Pas de doute possible: c’était le très honorable Winston Churchill. Il rentra dans le vestibule, bondé comme d’habitude. A l’heure du lunch des officiers d’état-major belges, français, anglais, des diplomates, des ministres et des correspondants de journaux, il projeta les bras en avant dans un geste nerveux et typique, comme pour se frayer un chemin à travers la foule.
M. Churchill devait déjeuner avec sir Francis de Villiers et le personnel de la légation britannique, deux correspondants de journaux anglais l’abordèrent et lui demandèrent la permission de l’interviewer.
« Je ne vous parlerai pas, s’écria le ministre de la Marine, en frappant la table du poing.
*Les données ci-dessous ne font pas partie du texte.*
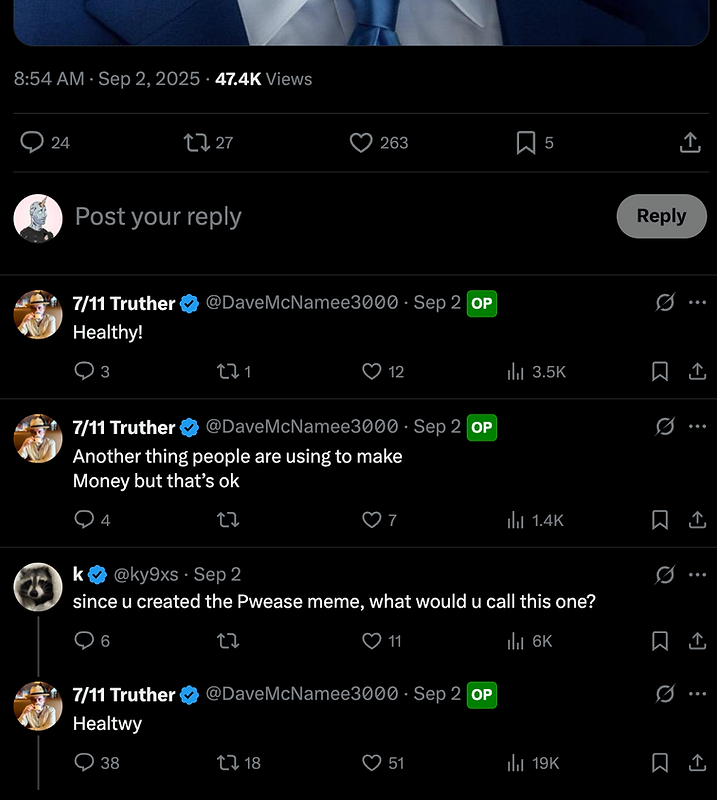This screenshot has height=800, width=717.
Task: Open DaveMcNamee3000's profile link
Action: pyautogui.click(x=303, y=303)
Votre place n’est pas en Belgique en ce moment. Quittez le pays sur le champ! »
Ma table était si proche de celle du ministre d’Angleterre, que j’entendis forcément la requête et la réplique, et ne pus m’empêcher d’adresser la réflexion que voici à un de mes amis: « Si M. Churchill m’avait tenu ce langage, je lui aurais répondu: « Ma place est aussi bien en Belgique en ce moment, monsieur le ministre, que la vôtre, en qualité de correspondant de journal à Cuba, durant la guerre hispano-américaine. »
Une Heure plus tard, je m’entretenais avec M. De Vos, bourgmestre d’Anvers; M. Louis Franck, membre anversois de la Chambre des députés: M. Diederich, consul général, et le général Sherman, vice-consul des Etats-Unis, lorsque M. Churchill nous frôla, se hâtant vers sa chambre. Il semblait toujours terriblement pressé. Le bourgmestre l’arrêta, se présenta à lui et lui expliqua ses inquiétudes quant au sort de la ville. Avant qu’il n’eût achevé, le ministre de la Marine avait déjà gravi plusieurs marches de l’escalier.
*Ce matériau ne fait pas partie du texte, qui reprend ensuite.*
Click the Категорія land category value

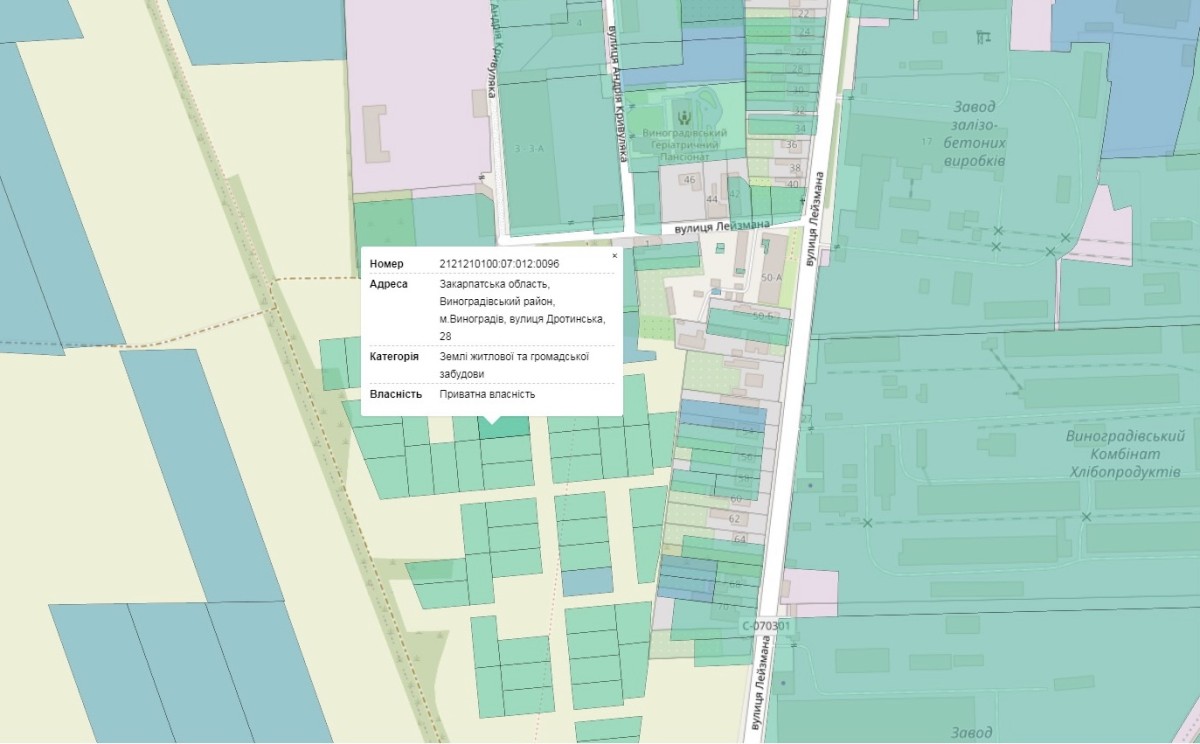click(512, 364)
« Je crois, monsieur le bourgmestre, répondit-il tout en courant et d’une voix qui résonna jusqu’au fond du vestibule, que tout ira bien désormais. Ne vous tracassez pas! Nous allons sauver Anvers. »
Sur quoi la plupart des civils présents laissèrent échapper un soupir de soulagement. Un vrai marin venait d’empoigner le gouvernail. Ceux d’entre eux qui étaient très renseignés sur la situation se sentirent également rassurés, étant persuadés que M. Churchill n’eût pas exprimé publiquement une telle confiance si des renforts n’étaient pas en route.
M. Churchill consacra cet après-midi-là et les trois jours qui suivirent à l’inspection de la position belge. Il s’exposa à maintes reprises au feu du front, et même, près de Waelhem, n’esquiva que de bien près des éclats de shrapnells.
Pour une inexplicable raison, la censure britannique compta un profond mystère sur la visite un ministre à Anvers. J’avais pu télégraphier au New-York World le récit qui précède, le soir même de son arrivé mon message ne fut pas transmis; non plus d’autres des télégrammes expédiés par moi durant les quatre journées de séjour de M. Churchill. En fait, ce ne fut qu’après la chute d’Anvers que le public anglais, lui-même, apprit que le lord de l’Amirauté était venu en Belgique.
N’eussent été les promesses de renfort faites au roi et au ministère belge par M. Churchill, il est hors de doute que le gouvernement serait parti pour Ostende à la date antérieurement arrêtée et que la population d’Anvers, ainsi avertie de l’extrême gravité de la situation, aurait, eu largement le temps de quitter la ville avec quelque semblant de facilité et de bon ordre, car les trains pour Gand et la frontière hollandaise roulaient encore et les grands routes n’étaient pas alors bloquées par une armée en retraite.